Approach: Optimized Approach
We are able to execute a DFS on all words in the dictionary and determine whether we can make that word from the matrix or not, as opposed to creating all strings from the matrix and then determining whether they appear in the dictionary or not.

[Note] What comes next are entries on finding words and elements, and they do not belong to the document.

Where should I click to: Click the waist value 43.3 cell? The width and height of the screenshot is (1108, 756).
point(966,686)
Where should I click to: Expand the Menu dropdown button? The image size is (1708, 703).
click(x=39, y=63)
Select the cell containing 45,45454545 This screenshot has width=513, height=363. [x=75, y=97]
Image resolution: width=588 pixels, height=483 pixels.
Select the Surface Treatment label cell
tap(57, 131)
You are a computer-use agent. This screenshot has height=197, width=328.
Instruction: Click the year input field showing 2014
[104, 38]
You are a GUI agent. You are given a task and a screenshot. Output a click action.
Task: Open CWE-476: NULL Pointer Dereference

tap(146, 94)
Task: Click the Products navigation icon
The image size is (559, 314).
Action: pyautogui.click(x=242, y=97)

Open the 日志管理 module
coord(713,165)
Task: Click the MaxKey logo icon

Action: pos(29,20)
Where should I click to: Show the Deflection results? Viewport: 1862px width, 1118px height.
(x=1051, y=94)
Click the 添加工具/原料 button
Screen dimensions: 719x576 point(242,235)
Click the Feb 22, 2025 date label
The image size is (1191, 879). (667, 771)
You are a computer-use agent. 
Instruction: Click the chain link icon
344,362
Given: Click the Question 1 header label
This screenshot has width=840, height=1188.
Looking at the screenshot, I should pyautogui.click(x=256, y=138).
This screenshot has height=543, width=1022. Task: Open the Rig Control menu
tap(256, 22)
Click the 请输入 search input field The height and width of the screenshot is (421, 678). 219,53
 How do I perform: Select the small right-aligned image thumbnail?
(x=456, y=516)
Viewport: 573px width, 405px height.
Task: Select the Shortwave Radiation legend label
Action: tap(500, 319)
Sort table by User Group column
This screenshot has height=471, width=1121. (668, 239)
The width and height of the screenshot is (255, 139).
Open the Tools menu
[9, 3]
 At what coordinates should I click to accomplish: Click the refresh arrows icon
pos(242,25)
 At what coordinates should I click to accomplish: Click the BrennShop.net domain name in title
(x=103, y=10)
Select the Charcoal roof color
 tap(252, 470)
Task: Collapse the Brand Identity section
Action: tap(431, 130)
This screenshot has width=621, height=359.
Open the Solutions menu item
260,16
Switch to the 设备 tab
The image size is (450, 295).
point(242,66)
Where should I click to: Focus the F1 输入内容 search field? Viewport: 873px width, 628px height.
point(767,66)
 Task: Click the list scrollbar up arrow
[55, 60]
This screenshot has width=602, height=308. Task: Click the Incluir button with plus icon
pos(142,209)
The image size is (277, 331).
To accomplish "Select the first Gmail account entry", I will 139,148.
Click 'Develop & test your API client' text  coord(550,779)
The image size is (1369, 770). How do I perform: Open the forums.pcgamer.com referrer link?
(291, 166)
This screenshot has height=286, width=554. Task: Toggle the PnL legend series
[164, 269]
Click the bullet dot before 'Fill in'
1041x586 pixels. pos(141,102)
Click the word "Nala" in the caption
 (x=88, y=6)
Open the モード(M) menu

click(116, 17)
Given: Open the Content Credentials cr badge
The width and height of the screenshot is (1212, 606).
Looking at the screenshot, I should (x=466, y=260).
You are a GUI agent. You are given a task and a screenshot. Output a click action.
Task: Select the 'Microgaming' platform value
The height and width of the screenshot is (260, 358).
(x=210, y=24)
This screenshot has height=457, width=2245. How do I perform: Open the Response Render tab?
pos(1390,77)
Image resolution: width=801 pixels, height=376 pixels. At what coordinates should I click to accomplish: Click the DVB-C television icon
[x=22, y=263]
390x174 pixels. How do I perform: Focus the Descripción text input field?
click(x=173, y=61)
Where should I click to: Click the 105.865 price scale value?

This method is more optimized than the last one.
Implementation:
FileName: OptimisationBoggleSearch.java
import java.io.*;
import java.util.*;
public class OptimisationBoggleSearch
{
private static final int m = 3;
private static final int n = 3;
private static boolean dfsOptimal(char[][] mat, String s, int i, int j, int x, int y, int index)
{
//Check to see if the word can be created beginning at the present board position (i, j).
if (i < 0 || i >= x || j < 0 || j >= y )
{
return false;
}
if (s.charAt(index) != mat[i][j])
{
return false;
}
if (index == s.length() - 1)
{
return true;
}
char temp = mat[i][j];
mat[i][j] = '*';
boolean a = dfsOptimal(mat, s, i, j + 1, x, y, index + 1);
boolean b = dfsOptimal(mat, s, i, j - 1, x, y, index + 1);
boolean c = dfsOptimal(mat, s, i + 1, j, x, y, index + 1);
boolean d = dfsOptimal(mat, s, i - 1, j, x, y, index + 1);
boolean e = dfsOptimal(mat, s, i + 1, j + 1, x, y, index + 1);
boolean f = dfsOptimal(mat, s, i - 1, j + 1, x, y, index + 1);
boolean g = dfsOptimal(mat, s, i + 1, j - 1, x, y, index + 1);
boolean h = dfsOptimal(mat, s, i - 1, j - 1, x, y, index + 1);
mat[i][j] = temp;
return a || b || c || e || f || g || h || d;
}
private static void Boggle(char[][] mat, String[] dict)
{
int n = mat.length;
int m = mat[0].length;
// words found during the DFS traversal should be stored in both the answer and the store.
Set<String> answer = new HashSet<>();
Set<String> store = new HashSet<>();
// It starts from every cell on the board and iterates through every word in the dictionary,
// performing a DFS traversal for every word.
for (String s : dict)
{
int l = s.length();
for (int i = 0; i < n; i++)
{
for (int j = 0; j < m; j++)
{
// It adds it to the store if the word is located.
if (dfsOptimal(mat, s, i, j, n, m, 0))
{
store.add(s);
}
}
}
}
for (String i : store)
{
System.out.println(i);
}
}
public static void main(String[] args)
{
char boggle[][] = { { 'D', 'I', 'G', 'O' },
{ 'I', 'A', 'K', 'T' },
{ 'N', 'V', 'E', 'H' },
{ 'J', 'A', 'V', 'R' } };
String dict[] = { "READ", "JAVA", "GO", "ONLINE", "IN", "DIG" };
System.out.println("The following are the words present dictionary: ");
Boggle(boggle, dict);
}
}
Output:
The following are the words present dictionary:
READ
JAVA
DIG
IN
GO
Complexity Analysis:
The Time Complexity for the above approach is O(N*W + R*C^2), and the Space complexity is O(N*W + R*C).